Please retype every record below exactly, leaving the pictures out.

(Stored data)
..............................

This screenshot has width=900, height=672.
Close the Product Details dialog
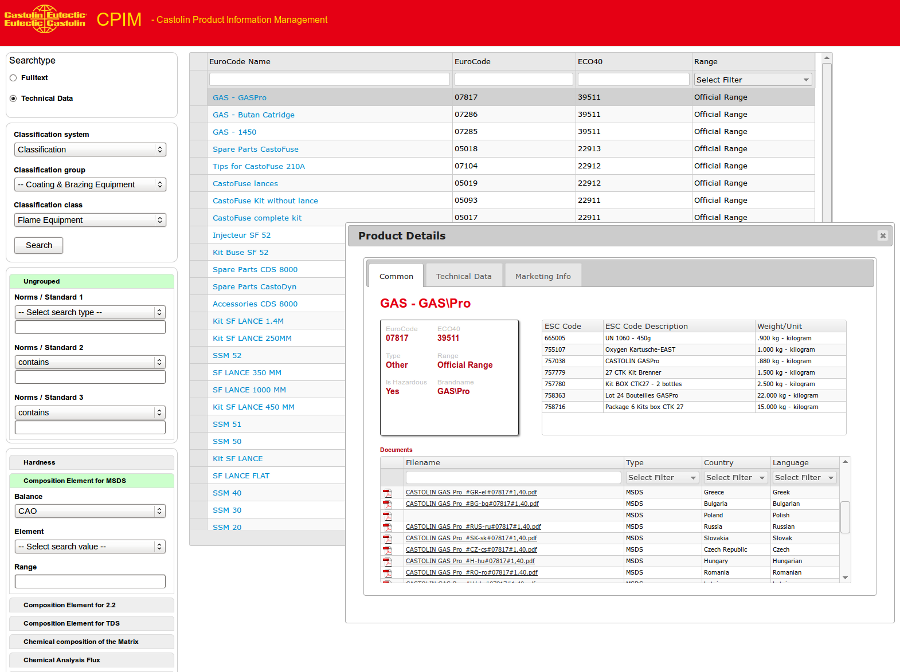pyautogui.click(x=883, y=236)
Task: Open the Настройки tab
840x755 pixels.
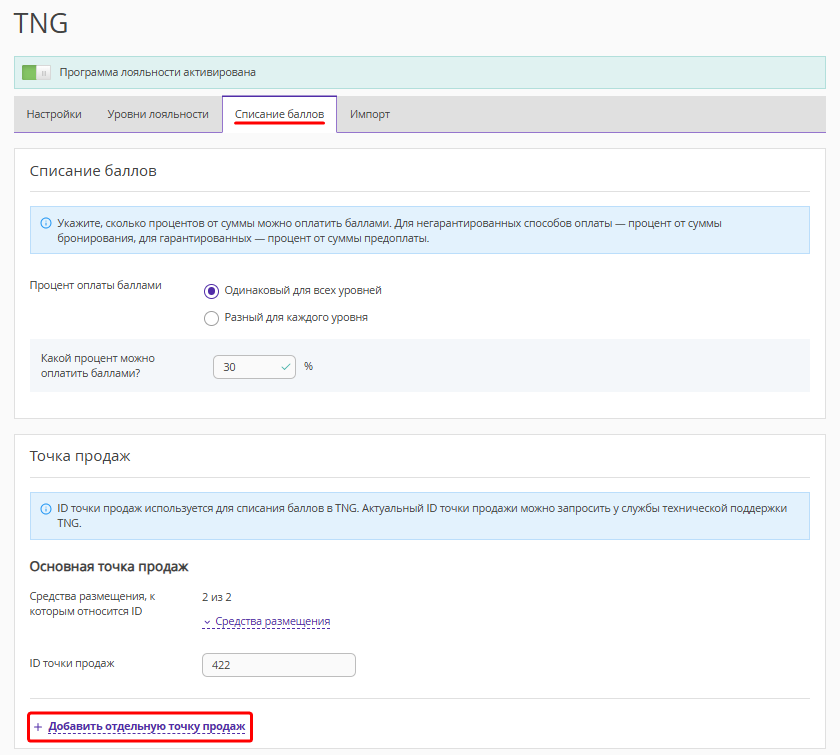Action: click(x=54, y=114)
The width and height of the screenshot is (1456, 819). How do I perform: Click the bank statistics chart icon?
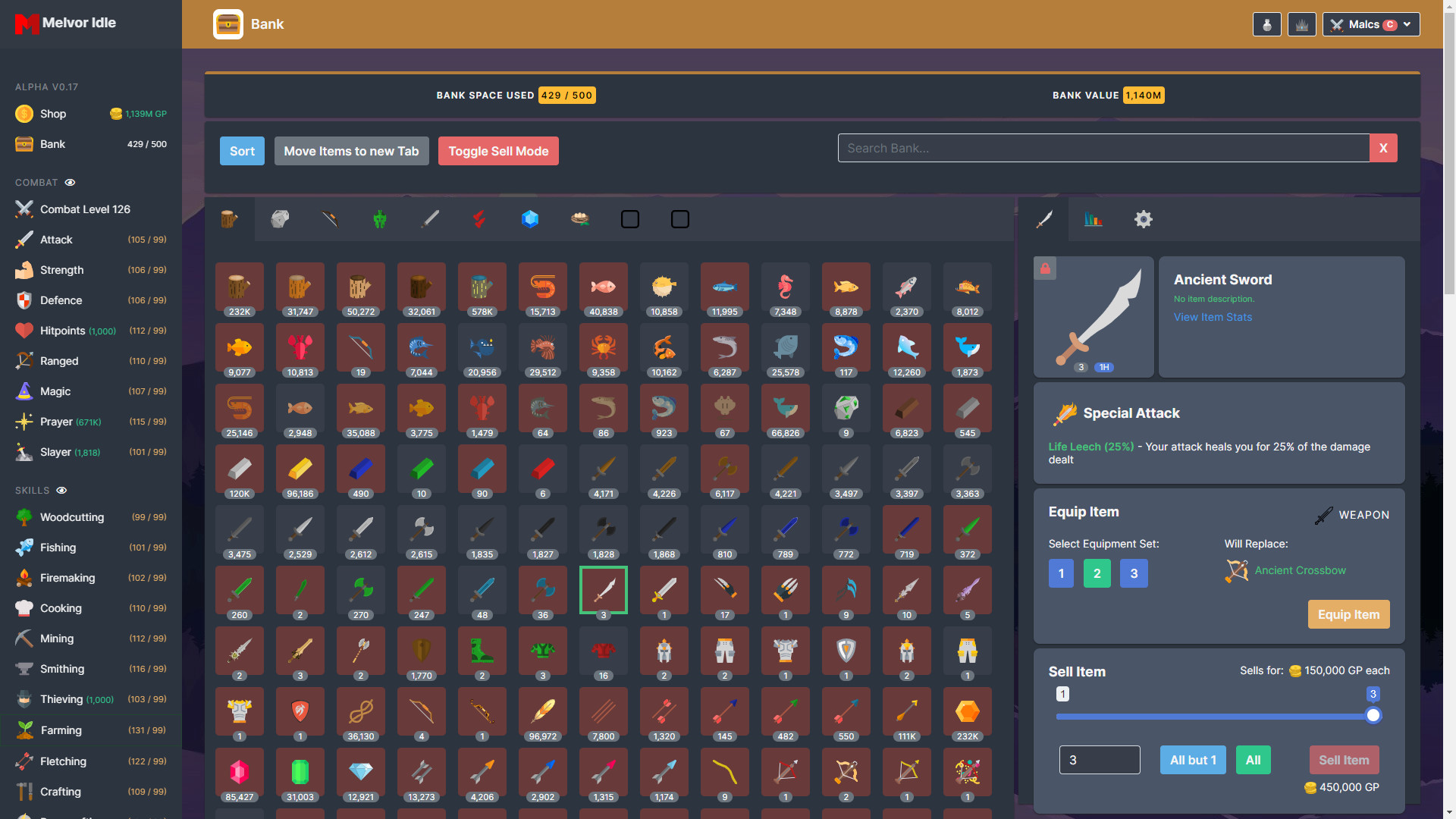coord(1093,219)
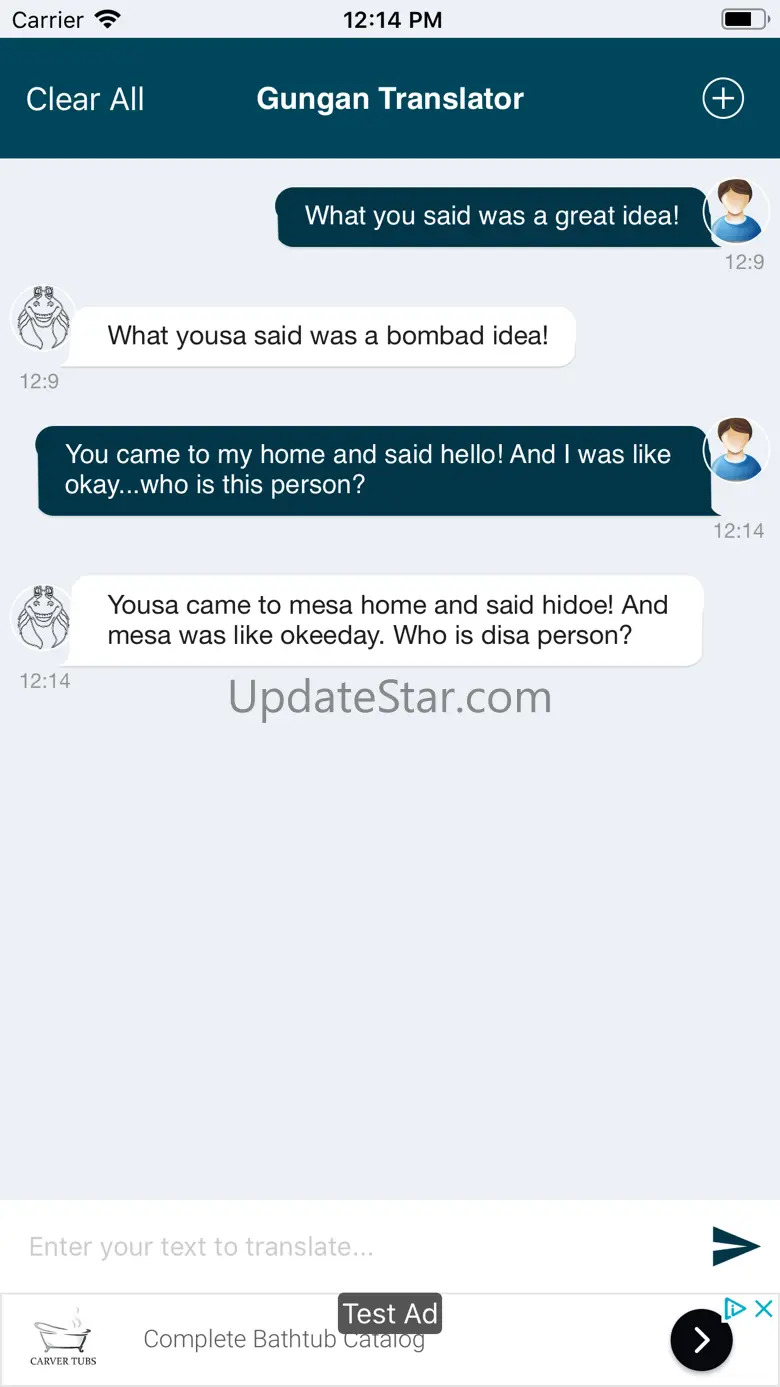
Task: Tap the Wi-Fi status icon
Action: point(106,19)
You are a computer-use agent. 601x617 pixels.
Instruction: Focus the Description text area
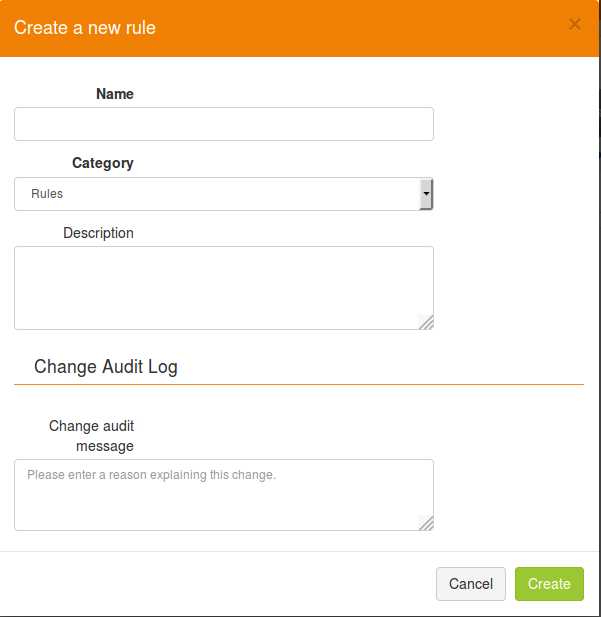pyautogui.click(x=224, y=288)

..............................

- **Solution to this task**:
This screenshot has width=900, height=672.
Close the Product Details dialog
pyautogui.click(x=883, y=236)
Task: Open the Настройки tab
840x755 pixels.
Action: click(x=54, y=114)
The width and height of the screenshot is (1456, 819). How do I perform: Click the bank statistics chart icon?
coord(1093,219)
Task: Tap the Wi-Fi status icon
Action: point(106,19)
You are a computer-use agent. 601x617 pixels.
Instruction: Focus the Description text area
pyautogui.click(x=224, y=288)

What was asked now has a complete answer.